▶ **Tarefas**
#1 No texto sobre a queixa contra a deputada Rita Matias, desde que ano está em Portugal o pai da menina?
#2 Continua o texto sobre a queixa contra a deputada Rita Matias a partir da última frase.

▶ **Excerto do texto**
• • • •

O pai de uma das crianças que foram referidadas no vídeo partilhado por Rita Matias nas redes sociais, onde surge a citar os nomes de crianças que constavam na "lista de alunos de uma escola", afirmou que tem "intenção" de apresentar queixa contra a deputada do Chega.
"Eu vou falar com um advogado para me informar sobre que leis foram quebradas, mas a minha intenção é prestar uma queixa contra a deputada Rita Matias”, referiu o pai da criança, uma menina de quatro anos, em entrevista ao Diário de Notícias.
Ao mesmo meio, o pai da menina contou que está em Portugal desde 2019 e que viu com preocupação o nome da filha surgir na lista divulgada. Acrescentou também que a criança ainda não é aluna da escola, mas sim candidata a frequentar o estabelecimento de ensino.
“Senti-me muito triste e com medo, principalmente pela segurança da minha filha”, revelou, notando ainda que leu em diversas notícias que os nomes estariam a circular "em grupos de extrema direita".
De notar também que o pai da menina de quatro anos falou com o diretor da escola onde a filha foi matriculada, que garantiu não haver preferências por alunos imigrantes, contrariando as afirmações do partido Chega.
“Nunca imaginei que isso poderia acontecer com a minha filha. Somos imigrantes e sei que somos um alvo, que podemos sofrer xenofobia, mas nunca imaginei que iria atingir-nos tão diretamente”, afirmou.

• • • •

▶ **Dados registados**
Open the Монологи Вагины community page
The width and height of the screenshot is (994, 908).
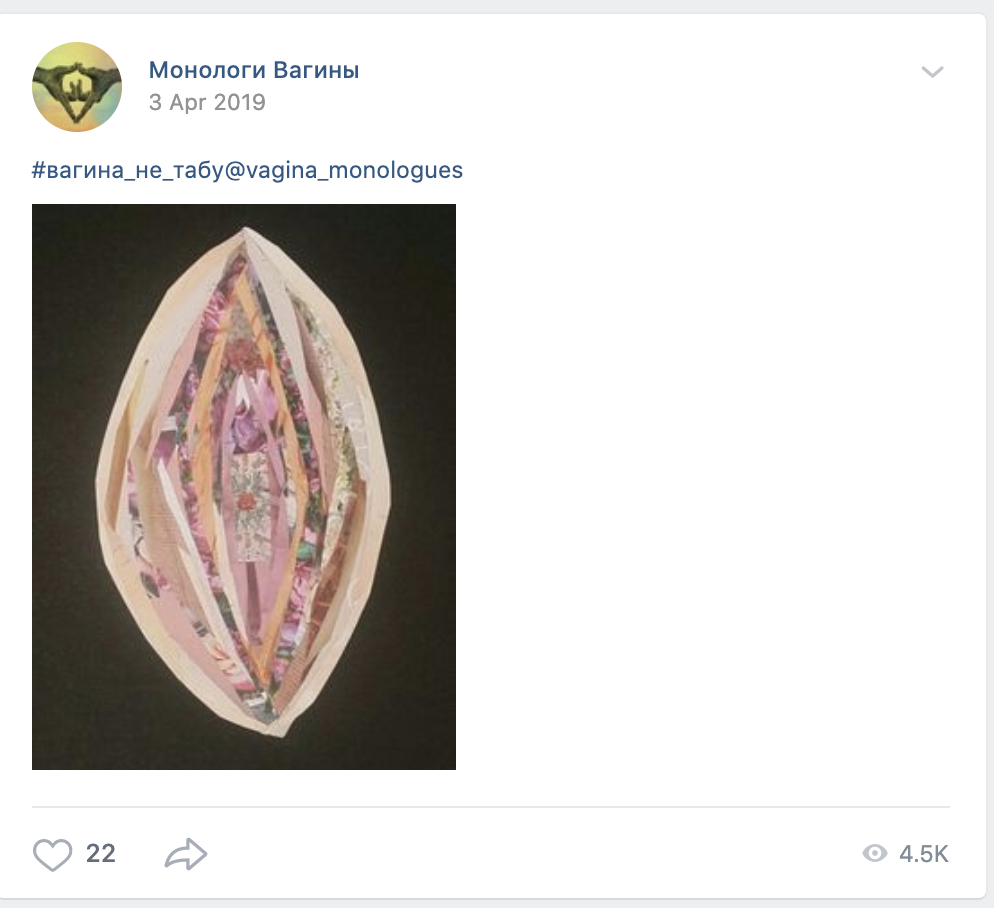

• • • •

▶ **Resultados**
#1 Desde 2019.

#2
Recorde o que aconteceu
Na sexta-feira passada, dia 4 de julho, a deputada do Chega, Rita Matias, partilhou na rede social X (antigo Twitter) um vídeo onde enumerou nomes de várias crianças que constavam numa "lista de alunos de uma escola portuguesa". No entanto, este episódio acabou por tomar outras proporções quando o presidente do partido, André Ventura, citou os nomes durante uma ação parlamentar, levando ao repúdio por parte das bancadas de Esquerda.
"Estes senhores são zero portugueses e são culpa vossa que hoje as escolas sejam isto", atirou, na altura.
Já na segunda-feira, André Ventura, reforçou que em Portugal se debate com um problema de inversão demográfica, tendo alegado não ser possível encontrar "um André, um João, uma Maria" entre as listas de alunos de uma escola
"Quando olhamos para os nomes numa escola e não conseguimos encontrar um André, um João, uma Maria, uma Joana, um Pedro, há um problema. Significa que está a haver uma inversão demográfica", disse André Ventura, na sua intervenção na apresentação dos candidatos autárquicos do Chega ao distrito de Coimbra.
As reações ao sucedido na Assembleia da República não tardaram a surgir. Por exemplo, o candidato à Câmara do Porto pelo PSD e ex-ministro dos Assuntos Parlamentares, confessou ter ficado "chocado com a falta de empatia" demonstrada pelos deputados do Chega e caracterizou a situação como “muito grave”.
Também a candidata à Câmara de Lisboa pelo PS, Alexandra Leitão, apontou que o episódio ultrapassou "o que é aceitável numa democracia".
Já a deputada socialista Isabel Moreira criticou o Chega, tendo defendido que “todas as crianças que tenham os nomes invocados estão mais inseguras”.
O Livre rejeitou aceitar “divisões” e argumentou que “um nome não é um rótulo”. “É o que nos aproxima uns dos outros, e nunca pode servir para o discurso de ódio. Portugal é de todas as pessoas. Com todos os nomes”, escreveu, no X.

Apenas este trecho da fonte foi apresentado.